Non è uno slogan, né una rivincita romantica. È un dato che emerge guardando dove si concentrano oggi le attività a più alta crescita: digitale, aerospazio, farmaceutica, semiconduttori, tecnologie verdi. Non tutto il Mezzogiorno, non in modo uniforme. Ma alcune aree sì. E questo, in un Paese che ha sempre raccontato lo sviluppo come un viaggio a senso unico verso Nord, cambia la prospettiva.
Napoli e la sua area metropolitana, Bari e il suo sistema universitario, Catania con la sua filiera dei microchip: sono territori che negli ultimi anni hanno costruito isole di dinamismo difficili da ignorare. Non si tratta solo di crescita percentuale più alta dopo la pandemia. C’è qualcosa di più strutturale che si sta muovendo.
Distretti del Sud nelle filiere che contano oggi
Storicamente il Centro-Nord ha costruito la propria forza su meccanica, automotive, integrazione con la manifattura tedesca. Un modello che ha funzionato per decenni e che resta centrale. Ma oggi quei settori risentono del rallentamento europeo e della trasformazione dell’industria tradizionale.
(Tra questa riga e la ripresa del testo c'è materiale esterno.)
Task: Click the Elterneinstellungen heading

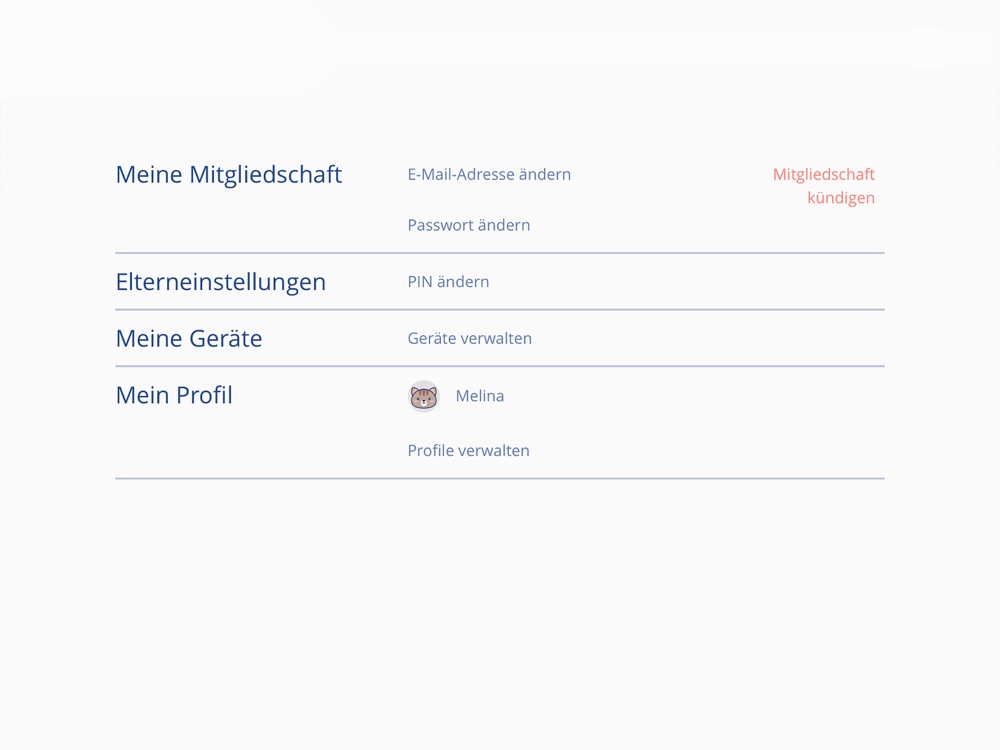Action: 221,282

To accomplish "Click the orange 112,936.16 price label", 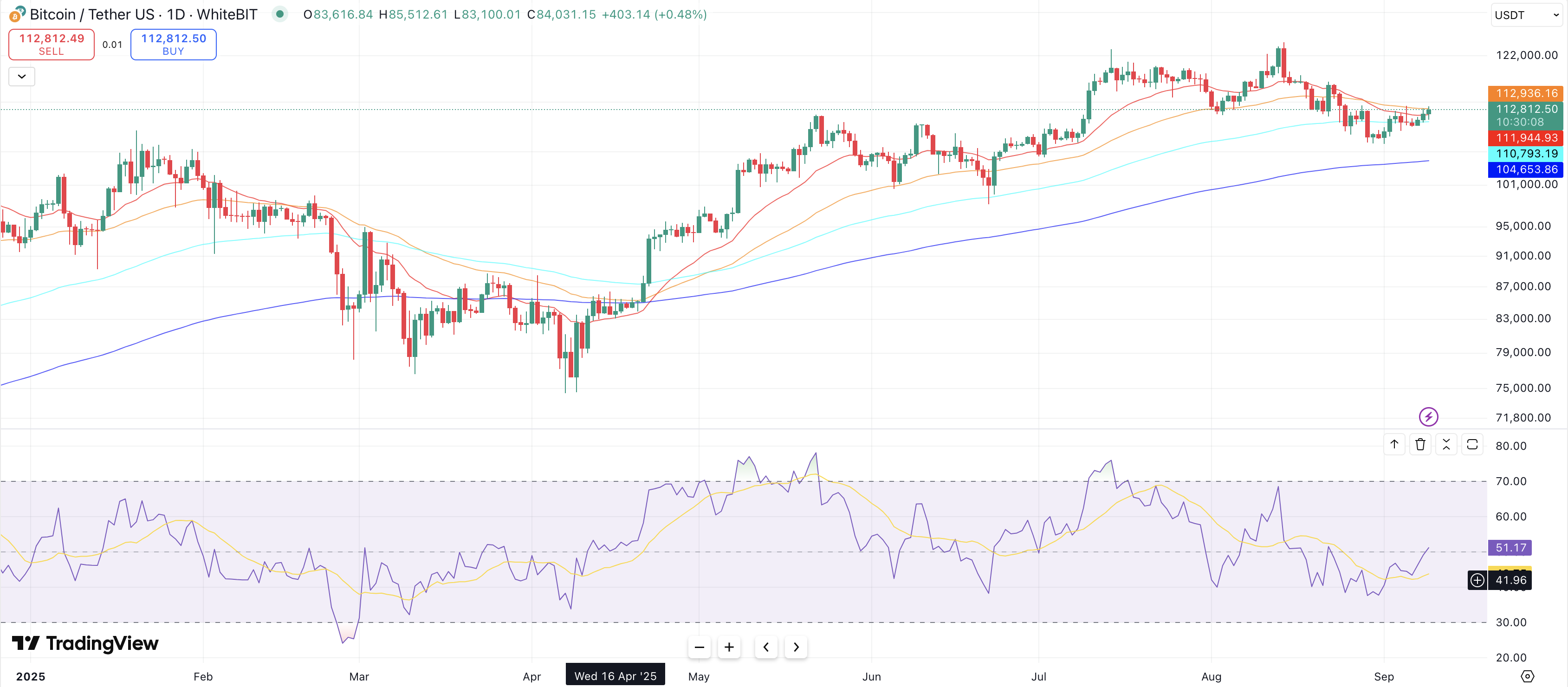I will 1525,93.
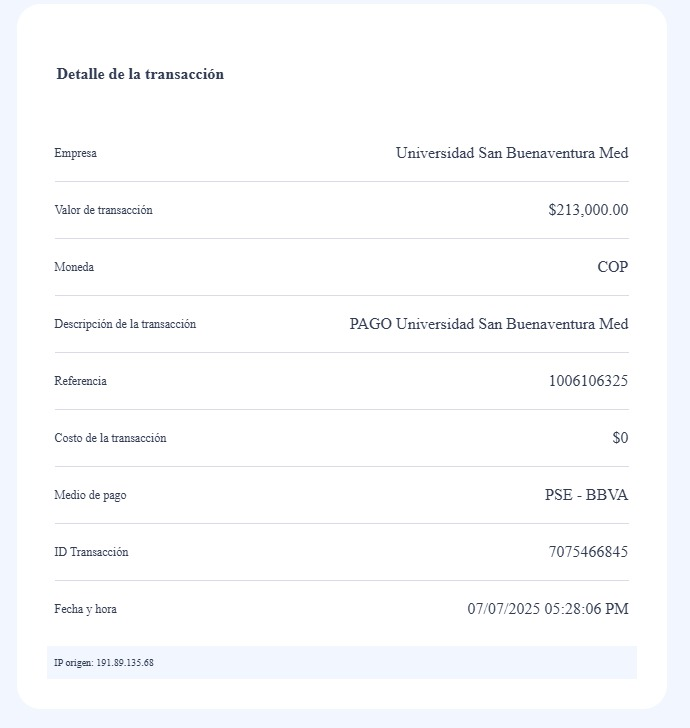The height and width of the screenshot is (728, 690).
Task: Click the 'Detalle de la transacción' heading
Action: click(140, 74)
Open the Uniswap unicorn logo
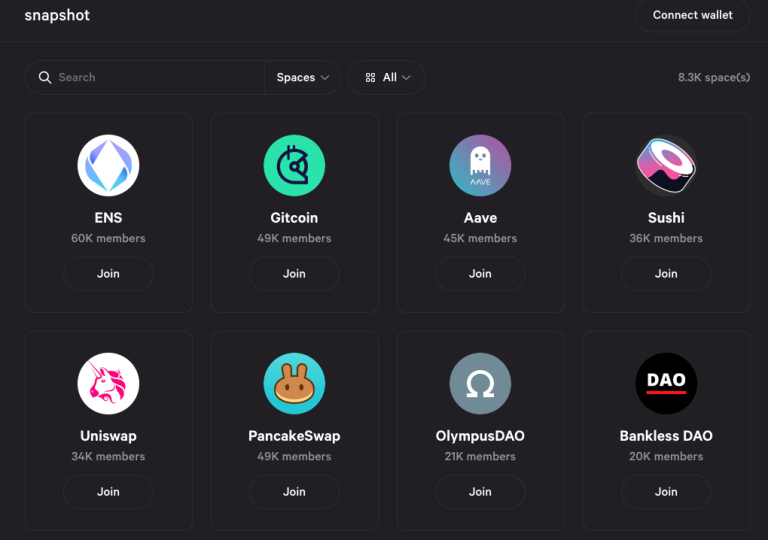Screen dimensions: 768x540 click(108, 383)
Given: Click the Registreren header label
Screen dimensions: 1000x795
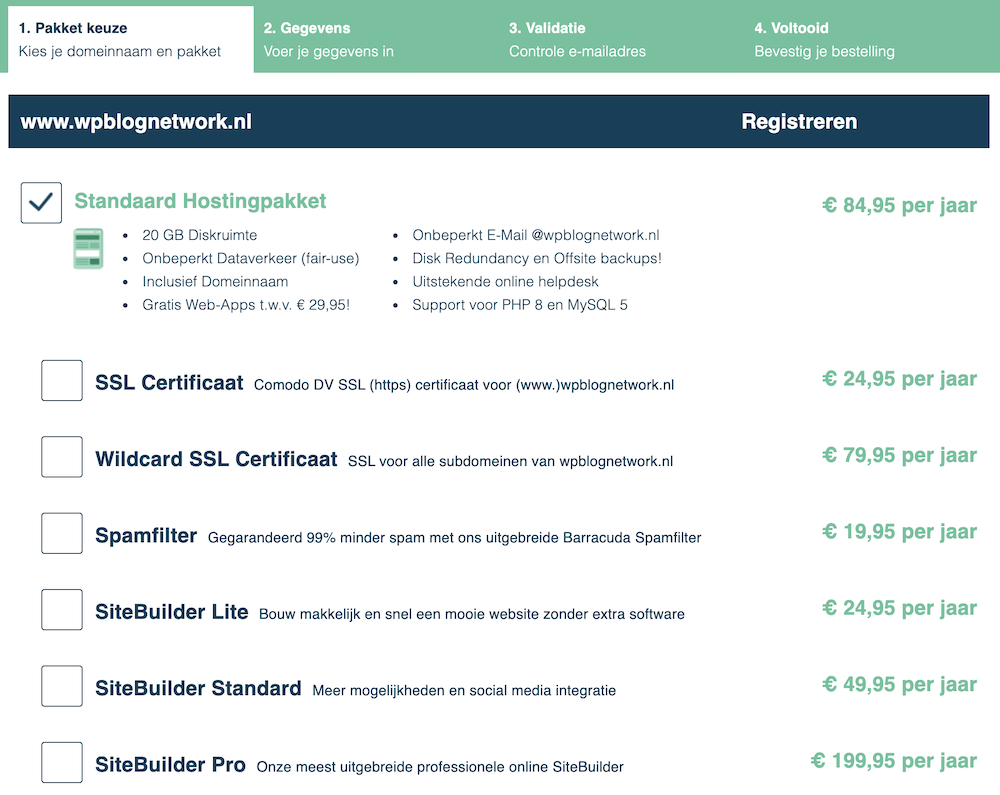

Al contrario, alcuni distretti meridionali si sono trovati posizionati meglio nelle catene internazionali del valore di questo secolo. Il digitale cresce, l’aerospazio attrae investimenti, la farmaceutica esporta, i semiconduttori tornano strategici in un mondo che ha scoperto quanto siano indispensabili. Anche le tecnologie verdi stanno generando nuove imprese e competenze.
Non significa che il Sud abbia risolto i suoi problemi storici. Significa che in alcune nicchie si è agganciato a mercati più dinamici rispetto a quelli su cui si regge parte del Centro-Nord. È una differenza sottile ma reale.
Perché aziende del Nord si spostano verso Sud
C’è un fenomeno che fino a pochi anni fa sarebbe sembrato improbabile: imprese del Nord, soprattutto nel mondo delle Information and Communication Technologies, che aprono sedi operative nel Mezzogiorno. La motivazione non è solo il costo del lavoro più basso. È anche la presenza di competenze qualificate, università tecniche solide, giovani laureati che spesso erano costretti a emigrare.
Se il mondo non è più “piatto” come si pensava vent’anni fa, l’Italia in parte lo è diventata. Le distanze interne contano meno quando il lavoro è digitale e quando una squadra può operare da Bari o da Catania lavorando su progetti internazionali. Per molte aziende il Sud diventa un luogo dove contenere i costi senza sacrificare qualità e competenze.
Per le famiglie questo significa qualcosa di molto concreto: più opportunità di lavoro qualificato senza dover cambiare regione o Paese. Significa figli che possono restare vicino a casa trovando impieghi in settori ad alta crescita, non solo nel pubblico o nel turismo stagionale.
Una svolta definitiva? Non ancora
Va detto con cautela: i successi sono parziali, concentrati e ancora fragili. Non tutto il Mezzogiorno cresce allo stesso modo. Ci sono aree che restano indietro e infrastrutture che non tengono il passo. E una stagione di spesa pubblica più generosa verso Sud ha sicuramente aiutato.
La vera domanda è se questi distretti riusciranno a consolidarsi tra cinque o dieci anni, quando l’effetto dei fondi straordinari sarà esaurito. Per ora, però, il dato è difficile da ignorare: in alcune filiere del futuro, il Sud non rincorre più. In certi casi guida.
È un ribaltamento silenzioso, lontano dai vecchi stereotipi. Non cancella le differenze storiche, ma le rende meno scontate. E forse costringe il Paese intero a ripensare dove si sta davvero producendo valore.